The cast of "Shout! The Mod Musical," the fast-paced production now on stage at the Arts Center of Coastal Carolina, features five very talented women who are, simply put, uber fab.

They sing. They dance. They amuse. And they tug at your heartstrings. Bottom line: You must see this mod rainbow of girl power up close and in person.

The inimitable Casey Colgan choreographs and directs an eye-popping energetic performance that never seems to let up as the colorful five -- supported by the momentum of the music, the dances, the costumes and the culture of London in the 1960s -- transport us through an evening of pure delight.

There is a little drama here. Nothing we can't handle, though -- just issues of happy marriage, finding contentment, cheating husbands, tartish behavior, even mutable sexuality. But all turns out well in the end.

So let me set it up for you. Think London: Carnaby Street fashions, British musicians, vinyl clothing, gogo boots and miniskirts.

Then think, too, of our side of the pond, with a touch of Rowan and Martin and "Laugh In": hippies, hearts, psychedelic art and fashion, peace signs and hemp jewelry.

"Shout" magazine is a kind of mod bible for the 1960s, and our girls are especially taken by the words of Gwendolyn Holmes, whose advice column affects each one in the most dramatic way. Her topics are not just about music and clothes. Issues of pill popping, fat blasting, pot smoking, oh, and cigarettes and caffeine seemed to be more her speed. Aside from this, Gwendolyn preaches that finding the perfect husband is the only path to contentment.

So, throughout the night, her booming words, from somewhere off-stage, seemed to set the girls in a new direction.

The girls are quirky and cool, and I enjoyed each one for her unique character. They sing and they shout and they move and they groove. In costumes of brilliant neons, rainbow patterns, tie-and-go scarves, acid-hued hairstyles, the five are consistently costumed to define their characters throughout the performance. So look forward to Jen Brooks, who, as Red, with her unfortunate eyeglasses and projected nerdiness, strikes out finding love. Then there is Meredith Inglesby, Orange, who clearly is the smooth, proper, apparently successful member of the group. Never assume.

K. Michelle Martin, Yellow, is the American who comes with a love for the Beatles, especially Paul. Ariel Tyler Page, Green, and Kelsey Denae Schmitz, Blue, add their spin on glamour and both live life in the fast lane. One might even be a bit of a tart, ahem.

And talk about a playlist. The music is simply over the top. In some cases, the songs are performed just as they were written, though some have been tweaked for our purposes.

In all cases, the music soars.

You'll positively love "These Boots Are Made for Walkin'" and "You Don't Have To Say You Love Me."

"Goldfinger" is a total show-stopper. And with "Don't Sleep In The Subway," the list just gets better and better. I must also prepare you for "Downtown" and "Those Were The Days."

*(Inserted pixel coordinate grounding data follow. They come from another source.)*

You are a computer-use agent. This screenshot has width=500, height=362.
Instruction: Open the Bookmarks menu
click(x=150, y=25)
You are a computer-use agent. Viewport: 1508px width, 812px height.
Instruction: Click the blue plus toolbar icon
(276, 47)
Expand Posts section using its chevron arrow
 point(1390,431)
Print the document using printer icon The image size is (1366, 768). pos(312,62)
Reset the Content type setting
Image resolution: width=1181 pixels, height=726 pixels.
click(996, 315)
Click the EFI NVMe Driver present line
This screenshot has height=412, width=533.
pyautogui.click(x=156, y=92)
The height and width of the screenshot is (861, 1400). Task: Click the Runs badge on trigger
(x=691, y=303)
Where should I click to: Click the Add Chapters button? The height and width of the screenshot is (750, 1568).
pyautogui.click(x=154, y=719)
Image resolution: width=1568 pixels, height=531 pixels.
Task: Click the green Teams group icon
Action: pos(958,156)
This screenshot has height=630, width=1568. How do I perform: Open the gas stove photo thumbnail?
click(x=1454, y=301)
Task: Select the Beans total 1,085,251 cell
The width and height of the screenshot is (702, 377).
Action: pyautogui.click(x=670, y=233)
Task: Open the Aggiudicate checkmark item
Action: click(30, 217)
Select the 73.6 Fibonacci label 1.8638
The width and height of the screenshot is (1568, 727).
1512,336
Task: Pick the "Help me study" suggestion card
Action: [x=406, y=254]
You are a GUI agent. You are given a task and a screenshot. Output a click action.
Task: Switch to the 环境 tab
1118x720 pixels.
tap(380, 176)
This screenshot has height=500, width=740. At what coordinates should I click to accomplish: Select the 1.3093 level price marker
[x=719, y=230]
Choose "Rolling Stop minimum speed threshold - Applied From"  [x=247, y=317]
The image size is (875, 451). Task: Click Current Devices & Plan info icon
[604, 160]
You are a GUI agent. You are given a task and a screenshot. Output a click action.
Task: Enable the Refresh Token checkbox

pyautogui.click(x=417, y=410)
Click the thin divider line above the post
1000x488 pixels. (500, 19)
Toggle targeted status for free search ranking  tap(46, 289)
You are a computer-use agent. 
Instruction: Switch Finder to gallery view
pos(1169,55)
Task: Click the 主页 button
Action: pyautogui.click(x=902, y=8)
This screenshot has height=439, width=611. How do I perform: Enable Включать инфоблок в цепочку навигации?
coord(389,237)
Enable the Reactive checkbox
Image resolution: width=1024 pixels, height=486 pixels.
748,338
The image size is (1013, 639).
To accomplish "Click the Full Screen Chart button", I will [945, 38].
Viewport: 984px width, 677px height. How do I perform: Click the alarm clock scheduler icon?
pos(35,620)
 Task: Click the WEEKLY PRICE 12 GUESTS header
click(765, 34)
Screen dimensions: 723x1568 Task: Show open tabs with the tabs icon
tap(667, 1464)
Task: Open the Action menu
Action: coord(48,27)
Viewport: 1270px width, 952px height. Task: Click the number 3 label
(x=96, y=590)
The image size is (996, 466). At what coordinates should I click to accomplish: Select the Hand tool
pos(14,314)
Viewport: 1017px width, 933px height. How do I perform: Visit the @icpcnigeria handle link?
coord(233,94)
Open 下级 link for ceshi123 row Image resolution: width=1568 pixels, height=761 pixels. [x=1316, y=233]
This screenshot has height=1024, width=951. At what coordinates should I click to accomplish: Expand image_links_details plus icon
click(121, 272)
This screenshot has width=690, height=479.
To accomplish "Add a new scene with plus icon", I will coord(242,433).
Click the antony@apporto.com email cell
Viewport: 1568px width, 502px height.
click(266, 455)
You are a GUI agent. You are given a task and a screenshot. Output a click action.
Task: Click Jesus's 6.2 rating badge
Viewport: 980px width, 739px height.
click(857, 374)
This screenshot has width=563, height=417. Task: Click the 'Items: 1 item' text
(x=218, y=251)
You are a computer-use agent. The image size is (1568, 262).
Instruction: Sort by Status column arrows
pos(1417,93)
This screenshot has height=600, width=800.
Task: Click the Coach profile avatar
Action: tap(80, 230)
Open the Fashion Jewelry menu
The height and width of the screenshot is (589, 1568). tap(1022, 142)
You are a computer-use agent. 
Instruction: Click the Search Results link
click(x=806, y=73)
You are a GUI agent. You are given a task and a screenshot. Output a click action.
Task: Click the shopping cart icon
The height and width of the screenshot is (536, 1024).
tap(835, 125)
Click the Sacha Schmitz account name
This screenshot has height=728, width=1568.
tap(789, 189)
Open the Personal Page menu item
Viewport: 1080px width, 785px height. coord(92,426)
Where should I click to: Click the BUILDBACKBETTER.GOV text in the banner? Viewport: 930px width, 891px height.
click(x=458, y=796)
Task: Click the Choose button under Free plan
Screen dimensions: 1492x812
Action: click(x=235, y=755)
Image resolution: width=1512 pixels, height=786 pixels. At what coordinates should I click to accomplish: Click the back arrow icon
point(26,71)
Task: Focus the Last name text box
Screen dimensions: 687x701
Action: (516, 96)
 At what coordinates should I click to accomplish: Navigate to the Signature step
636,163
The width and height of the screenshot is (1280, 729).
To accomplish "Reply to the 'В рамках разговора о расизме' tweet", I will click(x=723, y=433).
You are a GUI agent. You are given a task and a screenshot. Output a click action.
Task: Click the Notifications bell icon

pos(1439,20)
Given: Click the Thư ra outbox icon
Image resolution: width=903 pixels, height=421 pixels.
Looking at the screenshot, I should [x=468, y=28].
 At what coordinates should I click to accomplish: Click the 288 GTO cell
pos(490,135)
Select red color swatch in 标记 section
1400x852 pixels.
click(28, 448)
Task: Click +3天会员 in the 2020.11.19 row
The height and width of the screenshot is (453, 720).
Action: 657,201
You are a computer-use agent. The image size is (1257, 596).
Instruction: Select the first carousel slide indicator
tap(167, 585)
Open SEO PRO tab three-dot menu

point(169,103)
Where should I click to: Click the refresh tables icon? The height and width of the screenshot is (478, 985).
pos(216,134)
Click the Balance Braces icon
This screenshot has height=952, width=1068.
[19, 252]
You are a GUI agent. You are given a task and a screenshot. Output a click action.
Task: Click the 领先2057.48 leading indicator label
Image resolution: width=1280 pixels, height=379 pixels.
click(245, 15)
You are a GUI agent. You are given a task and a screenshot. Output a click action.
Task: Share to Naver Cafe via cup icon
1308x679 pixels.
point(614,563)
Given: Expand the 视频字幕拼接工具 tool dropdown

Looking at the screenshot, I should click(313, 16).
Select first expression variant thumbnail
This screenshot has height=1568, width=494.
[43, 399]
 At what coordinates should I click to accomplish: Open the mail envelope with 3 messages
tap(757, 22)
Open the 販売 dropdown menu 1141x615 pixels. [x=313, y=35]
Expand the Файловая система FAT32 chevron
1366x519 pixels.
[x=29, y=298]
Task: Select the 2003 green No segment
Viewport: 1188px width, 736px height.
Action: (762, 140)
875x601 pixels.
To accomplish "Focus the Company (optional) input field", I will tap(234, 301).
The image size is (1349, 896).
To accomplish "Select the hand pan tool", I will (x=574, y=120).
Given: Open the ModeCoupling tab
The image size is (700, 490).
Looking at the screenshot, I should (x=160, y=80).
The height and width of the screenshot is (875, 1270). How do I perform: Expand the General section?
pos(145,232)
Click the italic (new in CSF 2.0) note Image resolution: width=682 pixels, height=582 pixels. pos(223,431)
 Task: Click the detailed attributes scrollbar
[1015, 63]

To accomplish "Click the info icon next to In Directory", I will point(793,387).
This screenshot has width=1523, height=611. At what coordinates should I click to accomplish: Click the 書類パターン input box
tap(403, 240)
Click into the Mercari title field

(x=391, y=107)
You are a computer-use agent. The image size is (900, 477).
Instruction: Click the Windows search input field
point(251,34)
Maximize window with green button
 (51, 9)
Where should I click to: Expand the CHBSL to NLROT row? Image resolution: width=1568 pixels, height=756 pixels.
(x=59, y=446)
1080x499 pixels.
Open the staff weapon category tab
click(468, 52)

This piece was created by Phillip George and David Lowenstein with "Mod Musings" and "Groovy Gab," by Peter Charles Morris and Phillip George. It was first presented off-Broadway with musical direction by Bradley Vieth.

The happy news for all of us is that Vieth actually sees to the musical direction from the pit in our arts center production.

It just doesn't get any better.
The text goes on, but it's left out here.